Plaintiff seeks to modify and further distinguish § 903 (g) of The Vehicle Code by contending that it applies only to truck tractors and semi-trailers which have not been registered in Pennsylvania. The trial Court correctly concluded that the effect of such an interpretation would be to apply the combined load of 45,000 pounds only to out of state unregistered truck

[ 371 Pa. Page 361]

    tractors and semi-trailers, and if so, this would amount to discrimination against interstate commerce and would violate the Commerce Clause of the Federal Constitution: Morris v. Duby, 274 U.S. 135, 143; Buck v. Kuykendall, 267 U.S. 307. To overcome this difficulty, plaintiff contends that § 903 (g) applies to (but only to) all unregistered vehicles, whether engaged in intrastate or interstate commerce or both, and whether owned by residents or non-residents of Pennsylvania. We find nothing in the character of the vehicles or in any surrounding circumstances or in the language of the Act to support this contention.

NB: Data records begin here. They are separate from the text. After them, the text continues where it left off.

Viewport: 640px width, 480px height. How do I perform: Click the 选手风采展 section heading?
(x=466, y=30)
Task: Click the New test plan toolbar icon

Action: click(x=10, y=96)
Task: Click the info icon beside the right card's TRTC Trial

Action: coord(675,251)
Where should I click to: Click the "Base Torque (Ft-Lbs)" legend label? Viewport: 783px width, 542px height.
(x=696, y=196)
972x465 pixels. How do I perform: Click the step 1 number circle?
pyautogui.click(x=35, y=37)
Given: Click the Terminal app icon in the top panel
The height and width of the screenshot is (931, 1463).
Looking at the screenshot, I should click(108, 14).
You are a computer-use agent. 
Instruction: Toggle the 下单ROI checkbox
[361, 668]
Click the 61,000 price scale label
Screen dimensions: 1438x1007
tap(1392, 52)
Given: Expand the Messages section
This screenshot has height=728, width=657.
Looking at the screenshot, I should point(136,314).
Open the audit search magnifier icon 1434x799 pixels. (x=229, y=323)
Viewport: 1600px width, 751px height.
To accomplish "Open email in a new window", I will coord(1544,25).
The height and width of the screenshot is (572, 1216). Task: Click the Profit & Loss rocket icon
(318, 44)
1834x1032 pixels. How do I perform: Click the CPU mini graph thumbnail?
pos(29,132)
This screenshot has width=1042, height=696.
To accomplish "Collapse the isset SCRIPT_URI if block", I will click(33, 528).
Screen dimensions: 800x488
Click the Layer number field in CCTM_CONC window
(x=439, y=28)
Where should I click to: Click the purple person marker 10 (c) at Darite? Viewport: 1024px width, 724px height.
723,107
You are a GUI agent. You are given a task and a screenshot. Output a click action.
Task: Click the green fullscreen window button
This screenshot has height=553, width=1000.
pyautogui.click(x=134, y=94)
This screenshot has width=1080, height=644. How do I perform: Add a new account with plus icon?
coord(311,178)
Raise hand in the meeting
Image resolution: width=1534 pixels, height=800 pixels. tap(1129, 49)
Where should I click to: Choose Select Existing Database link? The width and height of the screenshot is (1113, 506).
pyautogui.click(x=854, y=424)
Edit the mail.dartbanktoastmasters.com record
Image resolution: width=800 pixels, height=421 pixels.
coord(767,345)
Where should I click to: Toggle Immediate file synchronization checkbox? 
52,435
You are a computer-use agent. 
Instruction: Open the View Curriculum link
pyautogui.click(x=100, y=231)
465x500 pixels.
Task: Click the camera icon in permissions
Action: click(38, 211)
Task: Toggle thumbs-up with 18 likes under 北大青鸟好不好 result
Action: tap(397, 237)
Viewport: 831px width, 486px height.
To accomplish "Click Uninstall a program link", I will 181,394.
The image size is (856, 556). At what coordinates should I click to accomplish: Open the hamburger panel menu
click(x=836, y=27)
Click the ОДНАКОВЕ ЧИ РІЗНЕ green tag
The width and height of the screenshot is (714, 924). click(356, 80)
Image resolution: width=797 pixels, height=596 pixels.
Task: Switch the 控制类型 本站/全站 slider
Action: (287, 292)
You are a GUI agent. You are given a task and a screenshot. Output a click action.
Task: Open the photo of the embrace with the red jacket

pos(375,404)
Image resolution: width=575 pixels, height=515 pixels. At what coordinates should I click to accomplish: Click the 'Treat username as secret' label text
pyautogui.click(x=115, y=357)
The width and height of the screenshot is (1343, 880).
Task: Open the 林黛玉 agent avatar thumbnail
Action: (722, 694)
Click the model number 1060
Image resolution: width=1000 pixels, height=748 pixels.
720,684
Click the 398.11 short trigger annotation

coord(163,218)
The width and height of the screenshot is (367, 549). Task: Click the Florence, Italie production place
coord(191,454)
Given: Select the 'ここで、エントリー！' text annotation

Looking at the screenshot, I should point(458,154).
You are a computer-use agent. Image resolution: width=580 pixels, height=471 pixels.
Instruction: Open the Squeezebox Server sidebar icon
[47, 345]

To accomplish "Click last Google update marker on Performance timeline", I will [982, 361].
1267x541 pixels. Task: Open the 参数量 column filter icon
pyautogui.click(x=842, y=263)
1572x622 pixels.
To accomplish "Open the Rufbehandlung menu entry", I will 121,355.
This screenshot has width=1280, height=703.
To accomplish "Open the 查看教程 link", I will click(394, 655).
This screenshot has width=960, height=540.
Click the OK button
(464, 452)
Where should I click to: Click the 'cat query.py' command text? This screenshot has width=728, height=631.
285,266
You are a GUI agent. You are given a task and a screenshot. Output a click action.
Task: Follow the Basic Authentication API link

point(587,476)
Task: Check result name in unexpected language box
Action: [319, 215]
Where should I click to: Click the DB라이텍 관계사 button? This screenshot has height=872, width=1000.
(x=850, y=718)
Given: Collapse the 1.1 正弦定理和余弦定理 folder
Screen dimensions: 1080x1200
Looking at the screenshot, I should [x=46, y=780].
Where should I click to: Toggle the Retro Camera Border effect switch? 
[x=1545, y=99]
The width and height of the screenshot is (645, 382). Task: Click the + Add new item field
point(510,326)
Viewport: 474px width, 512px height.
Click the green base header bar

We likewise see no merit in plaintiff's contention that the Secretary of Highways acted capriciously or abused the discretion with which he is vested under § 719 and § 905 of The Vehicle Code in refusing to issue to plaintiff a special permit allowing its combined truck tractors and semi-trailers to carry a larger gross weight than 45,000 pounds in cases where the load is built-up or is capable of dismemberment.

The Order and Decree of the Court below is affirmed at appellant's cost.

Disposition

The Order and Decree of the Court below is affirmed at appellant's cost.